Certain other players are put off by the fact that the end-of-season payouts will be in deferred monies. And hardened media veterans are looking closely to see if anything can replace or rival the importance of the four major championships that dominate the goal-setting and schedule-making of most top players.
“I’m not knocking it,” said Fred Couples of the FedExCup, when asked about it at Tiger Woods’ December Target World Challenge. “I’m just saying I haven’t even looked at it. For a million dollars I couldn’t tell you what tournaments are in the FedExCup.”
Sources say PGA TOUR commissioner Tim Finchem secured promises of cooperation from needle-movers Tiger Woods and Phil Mickelson before partnering up with FedEx and revealing the blueprints.

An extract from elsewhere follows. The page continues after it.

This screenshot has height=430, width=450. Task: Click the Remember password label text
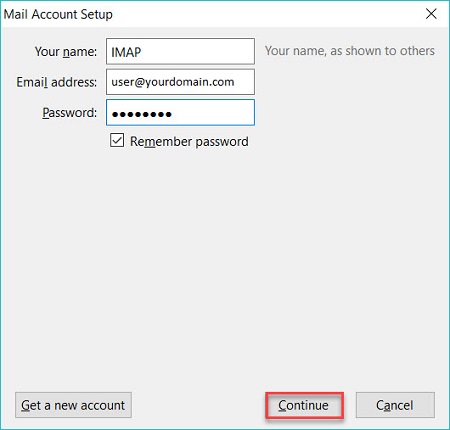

But Woods has professed to being uncertain about the system. And many players are wary about the possibility of having to play six straight weeks at the end of the year during the FedExCup’s playoff run.
“If Tiger is going to play the last six tournaments in a row, and our (TV) ratings go way up, then it’s worth it,” says Chris DiMarco. “Everybody out here knows where our bread is buttered. It’s Tiger Woods, and he is what has made our purses go up. And when he plays a tournament, the ratings are better (and) the amount of people that come and watch is greater.”
For his part, Mickelson has been publicly silent for months, having chosen to shut his season down early and spend more time with his family.
The voice of reason in all of this is Davis Love III, an influential member of the TOUR’s powerful Policy Board. Love played a vital role in the architecture of the FedExCup and, he says, part of the problem was keeping the details private while the mathematical models were being tested.
“It’s taken everybody a long time to catch up to what we’ve been looking at for two years,” Love says. “We had to keep it quiet for almost a year and a half.”
But details got leaked. And temporary confusion resulted as the dribs didn’t always square up with the drabs. “I think we let it get confusing to people,” Love says. But the end product, he insists, was worth it.
“It’s going to be something new and different,” he says, “and hopefully we’ll have a better situation at the end of the year than we did this year.”
This year Woods and Mickelson declined playing in the season-ending TOUR Championship. Ten million dollars, albeit deferred, will get their attention. Woods, projected to be sport’s first billion dollar athlete by the middle of this decade, doesn’t need the money as much as others. But he understands the importance of Finchem’s FedEx gambit to the over-all health of the TOUR.
“I really haven’t heard anything but positives from the players and tournaments,” Love says.
And that, for the TOUR right now, is the best news of all.